There is something distinctively female about the endeavour to investigate your acutely humiliating adolescence to redeem something out of it. Wasn’t that piece of pop culture, which you liked when you were younger — probably something feminine with a perfect amount of mush — actually iconic? Ahead of its time? Affirming? Greta Gerwig — who's next directorial venture Barbie is releasing this week — has chalked out her urgent preoccupation to be how adolescent girls deal with the burden of contortion till the act is in danger of chipping away at them.
These are girls like Christine Mcpherson (Saoirse Ronan) from Lady Bird (2017), who confides in her mother, “I wish I could live through something”, in the tone of a searing confessional, as she wistfully looks at the Sacramento landscape — with a singular feeling of having outgrown it, or wanting to.
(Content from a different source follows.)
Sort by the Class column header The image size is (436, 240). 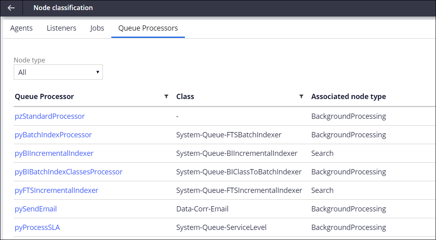(x=185, y=97)
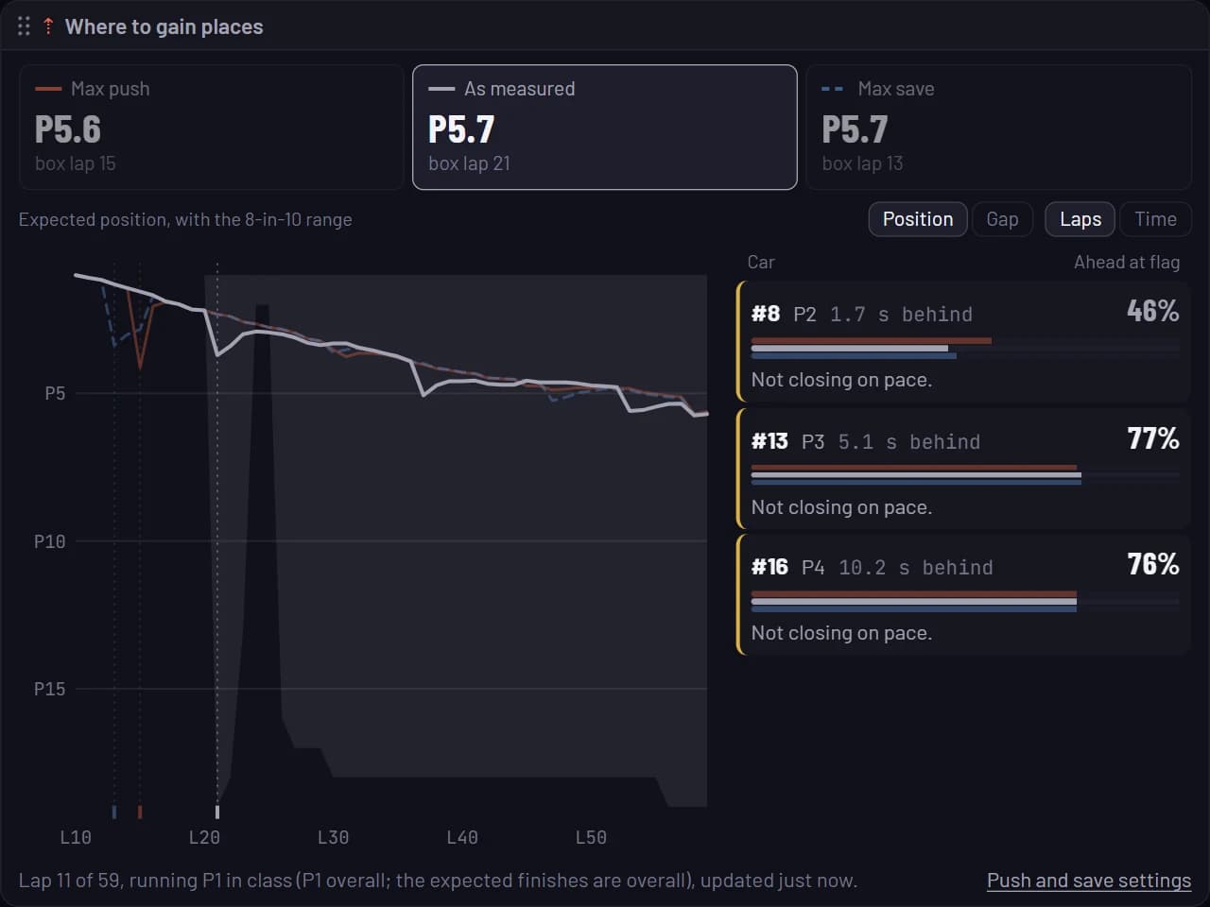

It is one thing for ambition, for desire, to bustle within. It is another for it to puncture its way out of you because of the force with which you feel for it, and then you cannot feign indifference. The confession is followed by a disenchanted remark by her mother (Laurie Metcalf): “So yours is the worst life of all, you win.”
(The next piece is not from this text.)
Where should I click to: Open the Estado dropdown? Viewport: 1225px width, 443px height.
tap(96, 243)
There is Amy March (Florence Pugh) from Little Women (2019), an adaptation based on Louisa May Alcott’s classic of the same name, who educates and divulges the context of the gendered economic realities to her future beau, Laurie (Timothee Chalamet). Amy is generally considered a misunderstood character in Alcott’s novel due to how she is constantly pitted against Jo March, her older sister and the obvious protagonist who has traditionally resonated with fans of Little Women. In contrast, Amy’s frank ambition to marry rich has often incited admonishment from fans of the book, who compare the younger sister’s aspirations to Jo’s economic ambitions, which prioritise self-reliance and independence. In the film, Amy is at one point questioned about why she would even consider a man with whom she has a significant age gap as a candidate for marriage. With a quiet but intense conviction, she offers an explanation that is absent from the book: “Well, I'm not a poet, I'm just a woman. And as a woman I have no way to make money, not enough to earn a living and support my family. Even if I had my own money, which I don't, it would belong to my husband the minute we were married.” Immediately, we see her in a new light; a light held by Gerwig.
And there is Jo March (Saoirse Ronan) — who is known to have been based on Alcott herself. If there ever was a literary character who made her literary ambitions to go to New York City clear, in very loud words, multiple times, to anyone who came at a close range, it’s Jo. Yet she ends up with Professor Bhaer at the end of Alcott’s book, because the publisher did not want an uncoupled heroine for Little Women. In Gerwig’s 2019 adaptation, instead, she writes an alternative ending: Jo becomes an author of the book where the titular character based on her ends up with the Professor, but she herself is spared from that commerce-driven decision. There is a suggestion here of how the act of being perceived, and the act of being scrutinised, are interwoven into each other if you are a woman.
There is a scene in Lady Bird in which Christine is flirting with Kyle Scheible (Chalamet), the cool and popular dude about school. He spouts generally relevant (but situationally irrelevant) nonsense about government surveillance to Christine in a bid for self-importance — and also in a bid to inflict intellectual self-consciousness upon her. He calls her a “good girl” because she doesn’t have a cell phone yet, because the government spies through cell phones. During their courtship, for a brief period of time, Christine contorts herself in pursuit to being ‘cool’, but she can only betray herself to a significant degree: Pretend she lives in a posh house, pretend to find Kyle interesting (or even likeable), pretend she doesn’t like the nun whose car she vandalised on behalf of a popular girl, pretend that she is okay not talking to her best friend whom she has forsaken to hang out with the popular kids.
Suspended in this uncomfortable state of artificiality that is necessary to sustain the act, Christine’s feelings, and convictions, eventually rip through her and her elaborate facade. Kyle lies to her about being a virgin (he’s already slept with six people), just after Christine has lost her virginity to him. “Who the fuck goes on top during their first time?” she shouts, referring to how she was on top while they were having sex. He listens, nestled in one corner of the bed, with a book in his hand, frustratingly nonchalant about the situation. Christine finds affirmation in the very things she has derided — her best friend, the nun whose property she vandalises, as well as the parents she feels ashamed of due to their economic status.
Gerwig’s filmography, through its therapeutic, sorted and introspective quality, wants to take this humiliating process of contortion, inherent in female adolescence in some ways, yank it by its throat, lay bare the act itself clinically, and offer an earnestly reflective story about veering away from it. Through wisdom that can only come retrospectively. Through earnestness — because how else can you affirm something?